There are many ways to participate in philanthropic activities. Donor-advised funds, though, represent one of the more interesting tools available. If you're thinking about setting up a DAF, though, you should understand what one is and how the optimal version of one works.

Charitable Account

A public charity can provide accounts for individuals or organizations with philanthropic aims. The goal of a DAF is to invest the funds with an eye toward growth. As the available resources increase through investment, the charity will be able to accomplish more.

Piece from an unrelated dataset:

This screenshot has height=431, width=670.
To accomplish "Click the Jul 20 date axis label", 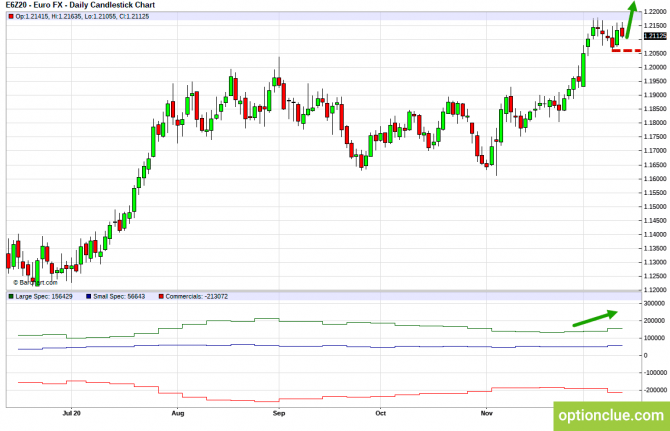I will pyautogui.click(x=70, y=411).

As the term suggests, donor-advised funds leave a good bit of power in the hands of the contributors. Donors will be able to direct grants from the funds to organizations that suit their philanthropic goals.

Ongoing Contributions

Like with any investment vehicle, donor-advised funds allow ongoing contributions. If you want to contribute annually, for example, that's entirely possible.

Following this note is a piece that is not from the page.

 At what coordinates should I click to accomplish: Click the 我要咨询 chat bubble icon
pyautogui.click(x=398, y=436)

This also makes it easier for you to structure the tax benefits of your donations. Tax benefits from a DAF contribution are immediate. DAFs are excellent for people and organizations that may see variations in annual income. They can make contributions according to their tax needs, allowing them to throttle up or down as circumstances dictate.

You can contribute virtually anything classified as an asset to a fund. This includes stocks, bonds, real estate, and cash. Many people like DAFs because they minimize or eliminate tax events, effectively converting liabilities into benefits.

Long-Term Goals

Given the investing-focused nature of donor-advised funds, you should have an eye toward long-term giving. DAFs are great for supporting causes that confront long-term challenges. If you wish to contribute to an institute researching cancer treatments and cures, for example, a DAF would be a superb vehicle for that sort of philanthropy. The money would grow through long-term investments, providing a pipeline for ongoing research.

Legacy Planning

Ideally, donor-advised funds will grow annually. This presents the notable problem that you'll need a legacy plan for your DAF. You will want to appoint trusted parties to manage the DAF if you pass or are incapacitated.

Good for Donations of All Sizes

A DAF is highly scalable. You don't have to be a billionaire to make a difference. A DAF can handle the administrative costs associated with philanthropy. Big donors may prefer this, too, because more of their contributions will go to investment growth and long-term giving.